Built back in [the] 1190s by the once great Ghorid empire, this enigmatic and intricately-ornamented ancient "skyscraper" stands like a missile pointing at the stars - a 65-meter high minaret, the second biggest religious monument of its kind in the world.
Originally it was topped by the lantern - making it a sort of the dry land lighthouse (!), surrounded by the 2400m high mountains.
Amazingly, this imposing structure was standing forgotten for centuries . . . until rediscovered in 1886 by Sir Thomas Holdich; then forgotten again and rediscovered in 1957. Then the Soviet invasion in 1979 again prohibited access to the area, and since then only a handful of people from outside of Afghanistan have seen the minaret, because of its middle-of-nowhere location.
The minaret displays an incredibly intricate baked-brick work, stucco and glazed tile ornamentation (containing Kufic and Naskhi calligraphy and verses from the Qur'an, relating to Mary, the mother of Jesus).
Dan Cruickshank, who visited the place, writes about the carvings: "This chapter, called Maryam, tells of the Virgin Mary and Jesus, both venerated in Islam, and of prophets such as Abraham and Isaac. It's a text that emphasises what Judaism, Christianity and Islam have in common, rather than their differences. It seems the Ghorids placed the text here to appeal for harmony and tolerance in the land, a message that is more relevant now than ever."
The stupedous structure of the Minaret of Jam is actually only a part of The City of the Turquoise Mountain, which is the lost Afghan capital of the Middle Ages - Firuzkuh (Firuz Koh). The city was once a prospering, multicultural center - before it was destroyed by a son of Genghis Khan in the early 1220s. The site even includes a Jewish cemetery, complete with carvings in Hebrew! This seems to prove a sizeable Judeo-Persian trading community, that was thriving there and had connections to other such Jewish centers in Medieval Afghanistan.

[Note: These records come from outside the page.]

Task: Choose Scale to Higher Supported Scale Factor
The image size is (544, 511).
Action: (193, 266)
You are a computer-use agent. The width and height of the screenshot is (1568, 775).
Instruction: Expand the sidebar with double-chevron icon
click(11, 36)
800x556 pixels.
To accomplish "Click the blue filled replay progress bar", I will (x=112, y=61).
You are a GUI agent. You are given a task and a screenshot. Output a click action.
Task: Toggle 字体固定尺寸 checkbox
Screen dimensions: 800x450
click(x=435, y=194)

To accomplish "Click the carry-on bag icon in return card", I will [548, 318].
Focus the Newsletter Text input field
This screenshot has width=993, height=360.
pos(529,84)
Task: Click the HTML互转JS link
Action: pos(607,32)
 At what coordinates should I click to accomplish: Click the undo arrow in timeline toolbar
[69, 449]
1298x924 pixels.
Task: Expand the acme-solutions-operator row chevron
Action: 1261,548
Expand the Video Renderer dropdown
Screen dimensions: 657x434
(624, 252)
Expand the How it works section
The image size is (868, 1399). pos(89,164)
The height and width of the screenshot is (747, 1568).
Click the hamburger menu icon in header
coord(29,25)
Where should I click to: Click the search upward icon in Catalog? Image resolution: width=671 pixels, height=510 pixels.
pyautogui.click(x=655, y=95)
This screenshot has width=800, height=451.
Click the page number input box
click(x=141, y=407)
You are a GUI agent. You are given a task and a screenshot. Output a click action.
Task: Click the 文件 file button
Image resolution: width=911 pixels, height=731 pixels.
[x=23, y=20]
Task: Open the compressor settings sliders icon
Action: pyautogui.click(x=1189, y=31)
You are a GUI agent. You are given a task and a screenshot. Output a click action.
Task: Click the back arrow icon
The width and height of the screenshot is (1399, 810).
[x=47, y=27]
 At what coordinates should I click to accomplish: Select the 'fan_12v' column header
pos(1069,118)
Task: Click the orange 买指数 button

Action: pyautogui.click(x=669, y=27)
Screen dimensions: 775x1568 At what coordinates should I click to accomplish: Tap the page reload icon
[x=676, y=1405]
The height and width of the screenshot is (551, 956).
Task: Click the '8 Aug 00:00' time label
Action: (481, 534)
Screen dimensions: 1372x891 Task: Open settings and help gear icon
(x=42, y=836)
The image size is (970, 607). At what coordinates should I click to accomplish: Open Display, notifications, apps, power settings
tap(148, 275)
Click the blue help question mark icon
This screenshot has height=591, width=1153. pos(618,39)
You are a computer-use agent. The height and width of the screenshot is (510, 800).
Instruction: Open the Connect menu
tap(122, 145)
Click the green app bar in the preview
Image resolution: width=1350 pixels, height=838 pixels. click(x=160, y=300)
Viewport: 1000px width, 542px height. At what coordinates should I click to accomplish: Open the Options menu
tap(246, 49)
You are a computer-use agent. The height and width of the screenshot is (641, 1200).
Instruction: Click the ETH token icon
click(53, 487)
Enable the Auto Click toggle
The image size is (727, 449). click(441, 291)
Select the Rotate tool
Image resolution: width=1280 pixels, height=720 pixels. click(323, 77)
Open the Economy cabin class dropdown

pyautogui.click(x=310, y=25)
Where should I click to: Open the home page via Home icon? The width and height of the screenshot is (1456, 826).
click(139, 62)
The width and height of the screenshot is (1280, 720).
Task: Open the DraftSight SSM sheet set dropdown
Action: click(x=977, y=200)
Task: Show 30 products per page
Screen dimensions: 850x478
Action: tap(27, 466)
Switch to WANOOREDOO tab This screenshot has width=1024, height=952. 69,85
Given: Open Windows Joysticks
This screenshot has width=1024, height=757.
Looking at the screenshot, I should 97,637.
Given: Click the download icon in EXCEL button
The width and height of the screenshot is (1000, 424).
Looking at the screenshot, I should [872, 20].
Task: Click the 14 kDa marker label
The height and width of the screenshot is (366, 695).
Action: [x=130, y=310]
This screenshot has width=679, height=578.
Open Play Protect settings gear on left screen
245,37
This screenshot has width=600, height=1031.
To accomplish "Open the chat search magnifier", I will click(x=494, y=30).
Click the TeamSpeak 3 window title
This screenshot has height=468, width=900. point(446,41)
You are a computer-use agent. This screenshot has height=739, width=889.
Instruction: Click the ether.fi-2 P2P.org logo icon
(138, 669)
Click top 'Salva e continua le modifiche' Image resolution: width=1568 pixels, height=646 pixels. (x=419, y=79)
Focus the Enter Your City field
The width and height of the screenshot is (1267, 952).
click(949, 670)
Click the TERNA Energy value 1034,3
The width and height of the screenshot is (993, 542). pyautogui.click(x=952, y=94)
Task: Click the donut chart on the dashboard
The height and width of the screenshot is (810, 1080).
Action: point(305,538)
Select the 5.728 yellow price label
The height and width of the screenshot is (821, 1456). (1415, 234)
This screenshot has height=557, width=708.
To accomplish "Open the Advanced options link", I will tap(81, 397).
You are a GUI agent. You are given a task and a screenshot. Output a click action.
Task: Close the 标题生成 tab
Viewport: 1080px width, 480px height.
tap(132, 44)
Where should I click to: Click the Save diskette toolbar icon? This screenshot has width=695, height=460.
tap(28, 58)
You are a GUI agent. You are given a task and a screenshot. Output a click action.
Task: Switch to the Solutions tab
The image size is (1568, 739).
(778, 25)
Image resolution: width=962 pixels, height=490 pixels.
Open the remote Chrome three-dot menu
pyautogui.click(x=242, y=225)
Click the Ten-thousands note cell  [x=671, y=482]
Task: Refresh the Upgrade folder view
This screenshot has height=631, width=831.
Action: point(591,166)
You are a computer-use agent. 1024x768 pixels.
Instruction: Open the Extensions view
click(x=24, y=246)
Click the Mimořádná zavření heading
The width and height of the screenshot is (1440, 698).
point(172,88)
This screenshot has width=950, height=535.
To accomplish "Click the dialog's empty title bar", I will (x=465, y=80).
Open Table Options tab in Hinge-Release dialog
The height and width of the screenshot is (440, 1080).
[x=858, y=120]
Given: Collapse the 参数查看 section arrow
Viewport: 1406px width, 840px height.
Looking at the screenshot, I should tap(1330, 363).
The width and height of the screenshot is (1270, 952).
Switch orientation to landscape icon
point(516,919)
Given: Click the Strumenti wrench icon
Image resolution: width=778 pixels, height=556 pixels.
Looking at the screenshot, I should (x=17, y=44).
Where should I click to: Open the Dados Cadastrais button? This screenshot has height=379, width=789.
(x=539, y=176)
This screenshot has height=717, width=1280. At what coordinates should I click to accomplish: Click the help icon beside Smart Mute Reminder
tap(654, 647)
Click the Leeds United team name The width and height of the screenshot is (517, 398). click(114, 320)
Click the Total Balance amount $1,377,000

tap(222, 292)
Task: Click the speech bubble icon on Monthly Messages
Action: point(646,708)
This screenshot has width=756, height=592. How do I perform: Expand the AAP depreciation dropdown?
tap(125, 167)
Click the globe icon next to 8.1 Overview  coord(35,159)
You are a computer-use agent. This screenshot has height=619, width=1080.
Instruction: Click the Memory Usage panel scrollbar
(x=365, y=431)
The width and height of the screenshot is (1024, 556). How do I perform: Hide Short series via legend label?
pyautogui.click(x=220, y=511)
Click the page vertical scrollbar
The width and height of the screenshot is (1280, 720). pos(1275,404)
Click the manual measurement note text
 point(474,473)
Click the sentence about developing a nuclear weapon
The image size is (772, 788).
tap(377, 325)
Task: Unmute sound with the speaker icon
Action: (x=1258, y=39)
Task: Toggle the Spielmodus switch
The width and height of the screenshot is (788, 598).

There's more at the link, including many more (and larger) photographs. Fascinating and highly recommended reading, particularly the close-up shots of the inscriptions! A Wikipedia article on the Minaret contains more information, and more pictures.
It's astonishing that such a magnificent relic of bygone ages is still there, despite the Taliban's misrule and destruction of so many other monuments! I wish I could see it for myself . . . but I'm not going into an active war zone to play tourist, thank you very much. I've seen enough of war zones to last me the rest of my life!